People have been talking about this “zombie economy” and referring to “zombie banks” and looking at “zombie industries” like Detroit or education or the health care system and wondering how to bring them back to life. What exactly does this mean?
These zombies all have one thing in common. They are operating as if what worked when “things were good” is going to keep working if we can just provide the right stimulus or discover the right technology or act more efficiently. Let’s make Frankenstein walk!
But really, when “things were good” is more appropriately expressed as “when things were different”. Now that “things are bad” we need to acknowledge a simple, and liberating, truth: Things are different.
What this means is that we can’t count on the modes of operation that these zombies once lived by; notably cheap energy, easy credit, and a willingness to consume resources faster than they can be replaced. Those debts are coming due.

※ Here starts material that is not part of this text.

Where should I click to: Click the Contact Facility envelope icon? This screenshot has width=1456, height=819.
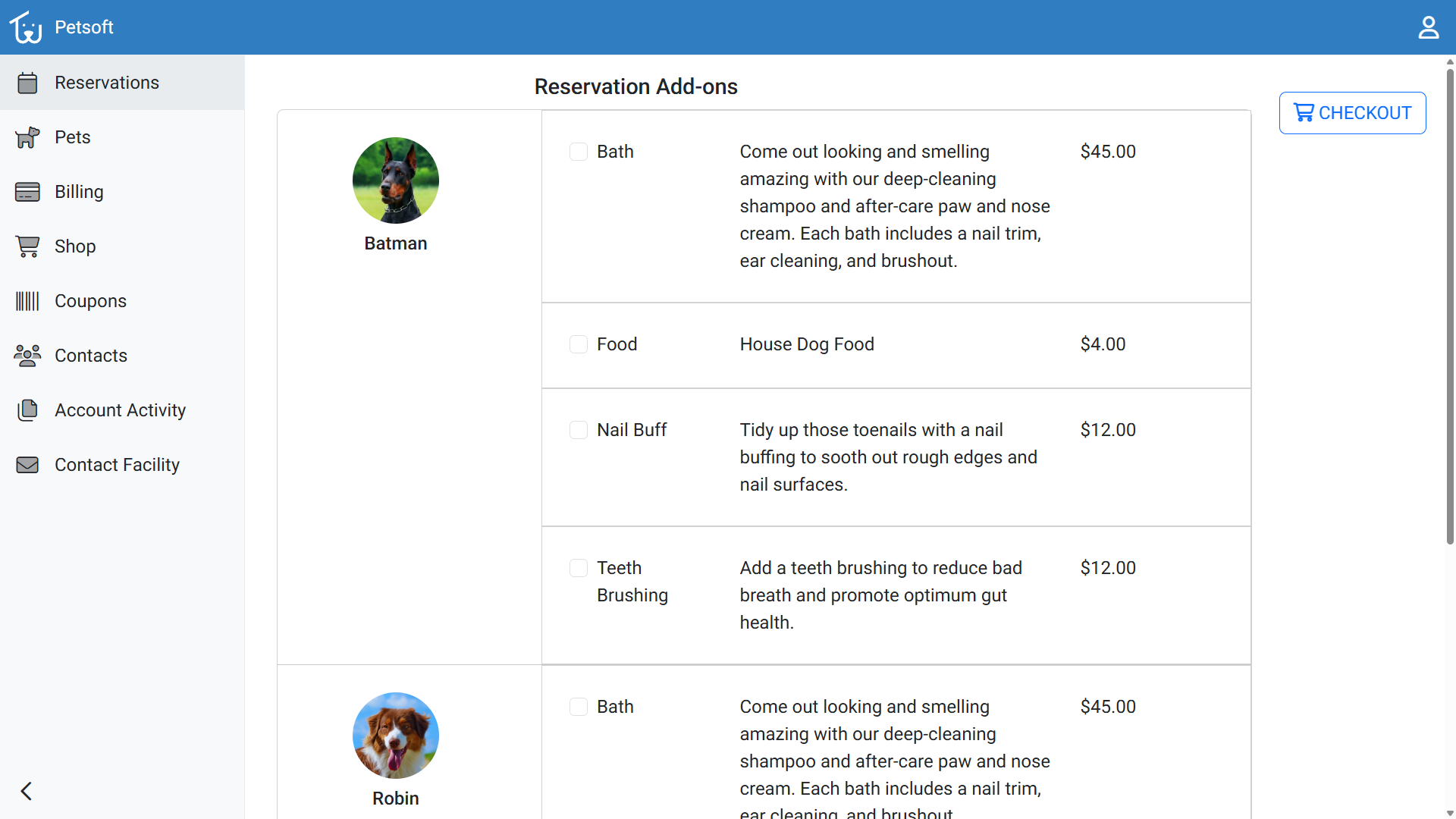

This requires us to ask new questions. If things are different, how do those differences invite us to act? Probably not by hoping we can make a better version of what isn’t working. Probably by endeavoring to acknowledge and respond to what has changed.
The building industry, like so many others, walks on in “zombie” mode trying to build “green” versions of the outsized and remote homes too many still equate with a past we might return to. It’s not going to happen. And more importantly, it shouldn’t.
The prospects for a living building industry depend on this necessary realization: our homes must endeavor to provide comfort and utility while using dramatically less energy and resources, less space with better utility, and at the same time provide significantly better comfort, health, durability, and stability. In short, we need “future friendly” homes.
To operate a building business that intends to walk among the living and not continue to march side by side with the living dead requires a commitment to discovery. To own up to the reality that “things are different” we depend on a healthy dose of curiosity and a equal measures of commitment and courage. We get up and come to work every day emboldened by this challenge.
We know we’re equipped to make this work.